Così, l'occupazione della Somalia britannica scatenò la reazione inglese  che determinò il crollo di tutti i nostri possedimenti in Eritrea, in Somalia e perfino in Etiopia conquistata nel 1935-36.

L'attacco italiano alla Grecia, nell'ottobre del 1940, servì, se ancora ve ne fosse bisogno, a rivelare tutte le lacune dell'esercito italiano, che avanzava senza convinzione, con un armamento vecchio e con beghe e rivalità tra i generali. Ma cosa importante, era una un'aggressione moralmente ingiusta ad un piccolo paese, quale la Grecia, che si era dichiarato neutrale.

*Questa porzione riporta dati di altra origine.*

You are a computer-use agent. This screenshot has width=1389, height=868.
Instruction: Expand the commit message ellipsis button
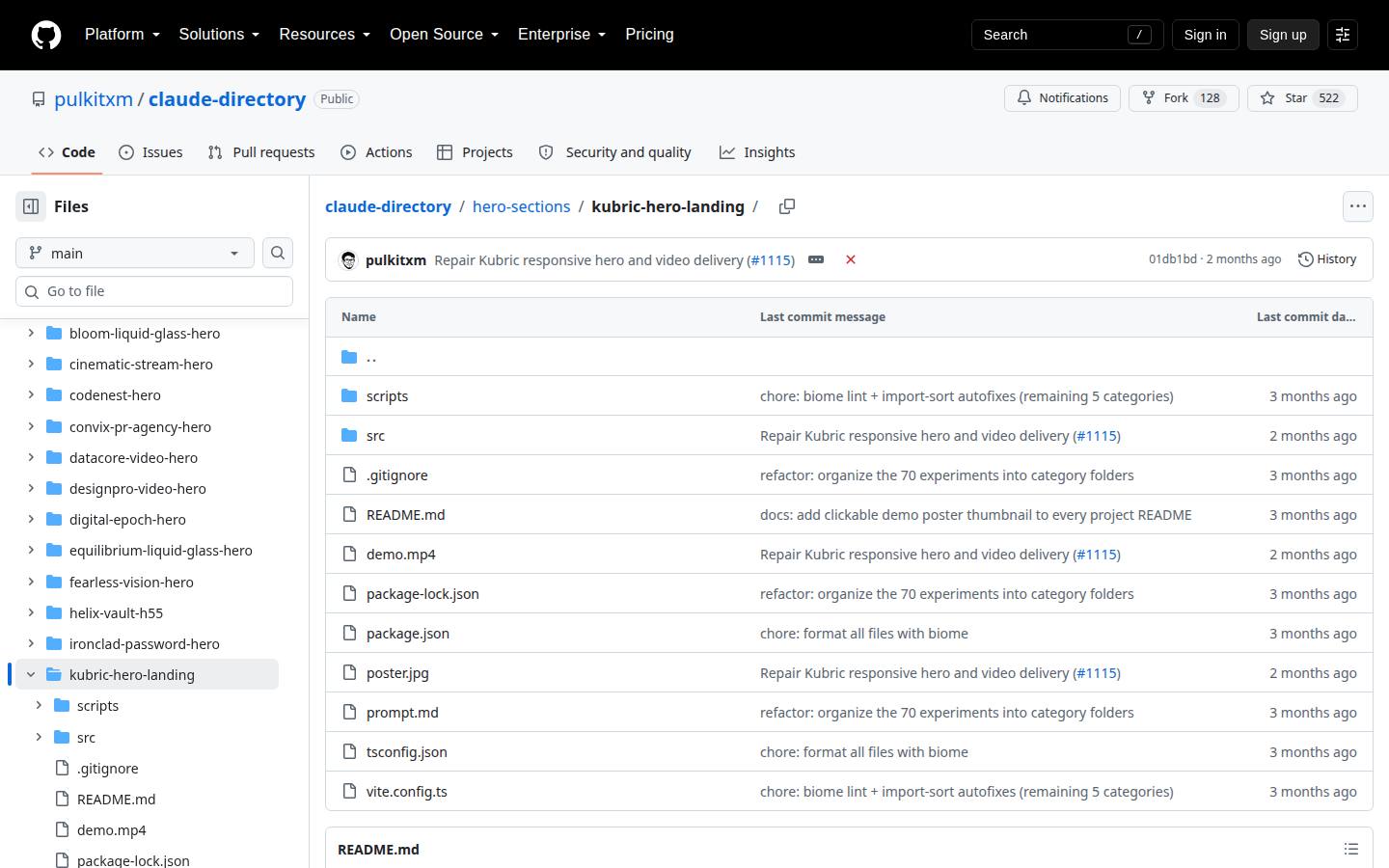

La classica mentalità fascista, del forte contro il debole, della vittoria semplice e veloce ebbe una sonora batosta. Addirittura la controffensiva greca portò alla perdita di un terzo del territorio albanese. Fu la Germania, nel maggio del 1941,  a raddrizzare le sorti della guerra che l'Italia stava combattendo con esito disastroso.

Dopo un'inutile tentativo di piegare con massicci bombardamenti aerei la resistenza dell'Inghilterra, nel giugno del 1941 Hitler sferra un'offensiva contro la Russia che lo porta fino ai sobborghi di Mosca. A questa campagna partecipava anche un corpo di spedizione italiano, l'ARMIR (Armata Italiana in Russia), voluto da Mussolini per condividere i successi tedeschi.

Per quanto fossero rimasti fuori dal conflitto, gli americani, non nascondevano la loro solidarietà all'Inghilterra e per quei paesi vittime delle aggressioni nazi-fasciste. Pur senza rompere lo stato di neutralità, concedevano aiuti finanziari e rifornimenti militari alle nazioni in guerra con le potenze dell'Asse.

Il 7 dicembre del 1941, passato alla storia come "il giorno d'infamia", l'aviazione  giapponese, senza che fosse dichiarato alcun stato di guerra, bombardò la base navale di Pearl Harbor, mettendo fuori combattimento metà della flotta americana nel Pacifico.

Come conseguenza si ebbe lo stato di guerra tra Giappone da una parte e Stati Uniti e Gran Bretagna dall'altra. E poiché Germania e Italia erano legate al Giappone da un patto di alleanza (patto tripartito) automaticamente le potenze dell'Asse si dichiararono in guerra contro gli Stati Uniti. La guerra da europea ed africana, diventava veramente mondiale.

L'entrata in guerra degli Stati Uniti, insieme alla vittoria dell'armata russa a Stalingrado segnando un capovolgimento delle sorti della guerra in Europa. In Africa l'offensiva nazifascista scatenata da Rommel viene fermata dal maresciallo Montgomery. Ad El Alamein le forze dell'Asse sono sconfitte e le truppe italiane e tedesche furono costrette ad abbandonare l'Africa settentrionale. Dopo gli sbarchi americani in Marocco e Algeria, perdono anche il controllo del Mediterraneo, da dove le truppe alleate poterono, nell'estate del 1943, investire il continente europeo.

Alla fine di luglio del 1943 il Gran Consiglio Fascista destituì e fece arrestare Benito Mussolini, riconosciuto come l'unico responsabile della situazione in cui si trovava l'Italia; il Partito Fascista fu disciolto. La conquista della Sicilia da parte degli alleati e la rafforzata attività aerea contro i centri abitati di tutta l'Italia, demolì completamente la volontà di resistenza del popolo italiano. Il nuovo capo del governo italiano, maresciallo Badoglio assicurava i tedeschi che l'Italia avrebbe continuato a combattere a fianco della Germania, ma contemporaneamente erano avviate le trattative segrete con il Comando Supremo alleato per una pace separata.

L’8 settembre 1943 veniva reso noto l’armistizio con gli alleati firmato dal maresciallo Pietro Badoglio. La popolazione pensò che la guerra fosse finita e invece, dopo la firma dell’armistizio, iniziò una nuova fase bellica e per la popolazione civile italiana fu la rovina: l’esercito si dissolse e il Re con il governo fuggirono a Brindisi.

Lo stato d'animo del popolo italiano, nel 1943, quando gli alleati sbarcarono in Sicilia era ben diverso da quello del 1917, quando, dopo Caporetto, l'intera nazione s'era levata contro gli austriaci e aveva condotto la lotta fino alla vittoria. La Sicilia non aveva fatto una vera difesa; i militari abbassarono le armi senza combattere; la popolazione aveva accolto  inglesi ed americani come liberatori.

E' questo il baratro che divideva il fascismo e Mussolini, non solo dal popolo italiano, ma anche dagli alti gradi militari. Il risultato di un'insana e disastrosa avventura della guerra al seguito di Hitler imposta ad una nazione ripugnante.